Given $4.6 \times {10^{22}}$ atoms of an element weigh $13.8g$. The atomic mass of the element is?
A. $290$
B. $180$
C. $34.4$
D. $104$

Answer 1

The number of atoms of an element and its weight have been given we will find the atomic mass by first multiplying the element’s weight with Avogadro number $\left( {{N_A}} \right)$and then divide it with the number of atoms present in the atom.
Complete answer:
Let us first know what Avogadro number is:
The Avogadro constant is a proportionality factor that connects the number of constituent particles in a sample to the amount of material present. ${N_A}{\text{ }} = {\text{ }}6.02214076 \times {10^{23}}mo{l^{ - 1}}$. Its SI unit is reciprocal of the mole.
We are aware that:
The mass (g) of an element in one mole is equal to its atomic weight.
An element's mole is equal to $6.022 \times {10^{23}}$atoms.
If an element has $4.6{\text{ }} \times {10^{22}}$atoms and weighs 13.8 g,
Then, that element's 6.023 x 1023 atoms will weigh:
$\dfrac{{6.023 \times 1023{\text{ }} \times 13.8{\text{ }}}}{{\left( {4.6{\text{ }} \times 1022} \right)}}g$
$\Rightarrow 180.69g$
The weight of one mole of an element is 180.69 g
Hence the element's atomic weight is 180.69 g.
Hence the correct answer to this question is 180.69g.

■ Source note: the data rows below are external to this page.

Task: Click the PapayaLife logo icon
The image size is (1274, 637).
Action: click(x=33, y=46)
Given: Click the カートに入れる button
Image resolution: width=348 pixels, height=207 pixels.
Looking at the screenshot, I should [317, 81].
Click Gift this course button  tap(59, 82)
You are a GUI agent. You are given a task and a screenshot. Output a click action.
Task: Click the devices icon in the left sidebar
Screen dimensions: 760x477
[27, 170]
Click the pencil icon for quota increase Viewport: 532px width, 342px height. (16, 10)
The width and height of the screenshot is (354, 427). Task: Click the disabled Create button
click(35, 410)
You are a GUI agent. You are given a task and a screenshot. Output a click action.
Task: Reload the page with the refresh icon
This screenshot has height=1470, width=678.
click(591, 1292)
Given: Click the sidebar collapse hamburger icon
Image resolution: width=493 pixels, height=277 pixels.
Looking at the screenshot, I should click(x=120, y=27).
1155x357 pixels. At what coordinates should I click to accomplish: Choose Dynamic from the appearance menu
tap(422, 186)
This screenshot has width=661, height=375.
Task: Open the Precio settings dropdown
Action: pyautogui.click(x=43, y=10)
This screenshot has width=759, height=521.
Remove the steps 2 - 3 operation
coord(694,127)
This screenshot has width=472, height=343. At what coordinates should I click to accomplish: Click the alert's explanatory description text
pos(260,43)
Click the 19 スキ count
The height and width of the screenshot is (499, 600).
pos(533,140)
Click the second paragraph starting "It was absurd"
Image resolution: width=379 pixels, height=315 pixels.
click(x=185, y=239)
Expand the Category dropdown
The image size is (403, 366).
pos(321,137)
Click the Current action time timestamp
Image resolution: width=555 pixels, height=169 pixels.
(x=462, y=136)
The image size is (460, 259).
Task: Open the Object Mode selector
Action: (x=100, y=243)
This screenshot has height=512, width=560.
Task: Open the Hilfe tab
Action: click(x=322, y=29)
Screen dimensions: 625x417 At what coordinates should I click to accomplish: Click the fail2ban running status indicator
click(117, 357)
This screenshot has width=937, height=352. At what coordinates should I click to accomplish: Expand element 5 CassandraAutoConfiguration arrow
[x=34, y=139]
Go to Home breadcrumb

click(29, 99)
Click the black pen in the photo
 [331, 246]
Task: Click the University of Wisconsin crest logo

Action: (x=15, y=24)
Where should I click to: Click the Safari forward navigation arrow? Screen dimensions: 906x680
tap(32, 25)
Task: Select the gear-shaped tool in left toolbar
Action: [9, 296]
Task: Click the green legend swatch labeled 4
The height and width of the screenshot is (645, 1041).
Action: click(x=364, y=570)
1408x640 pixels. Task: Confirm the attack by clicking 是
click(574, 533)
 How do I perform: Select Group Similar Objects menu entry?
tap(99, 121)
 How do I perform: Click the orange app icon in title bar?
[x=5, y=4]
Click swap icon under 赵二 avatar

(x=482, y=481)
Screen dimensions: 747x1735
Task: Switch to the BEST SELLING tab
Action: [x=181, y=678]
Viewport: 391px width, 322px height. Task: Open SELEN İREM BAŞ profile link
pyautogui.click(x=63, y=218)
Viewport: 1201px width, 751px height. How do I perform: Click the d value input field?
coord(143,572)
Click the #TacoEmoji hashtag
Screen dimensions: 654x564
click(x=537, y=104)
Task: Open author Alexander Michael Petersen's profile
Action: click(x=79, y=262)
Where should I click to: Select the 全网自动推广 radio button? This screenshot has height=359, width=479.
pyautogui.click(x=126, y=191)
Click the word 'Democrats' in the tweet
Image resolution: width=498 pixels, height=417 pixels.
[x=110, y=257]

So, the correct answer is “Option B”.

Note:
There are $6.022 \times {10^{23}}$elementary entities in 1 mole, according to Avogadro's number. An atomic number (the number of protons equals the number of electrons) and an atomic weight can be ascribed to each atom (approximately equaling the number of protons plus the number of neutrons). The molecular weight of a material is equal to the mass of one mole of that substance.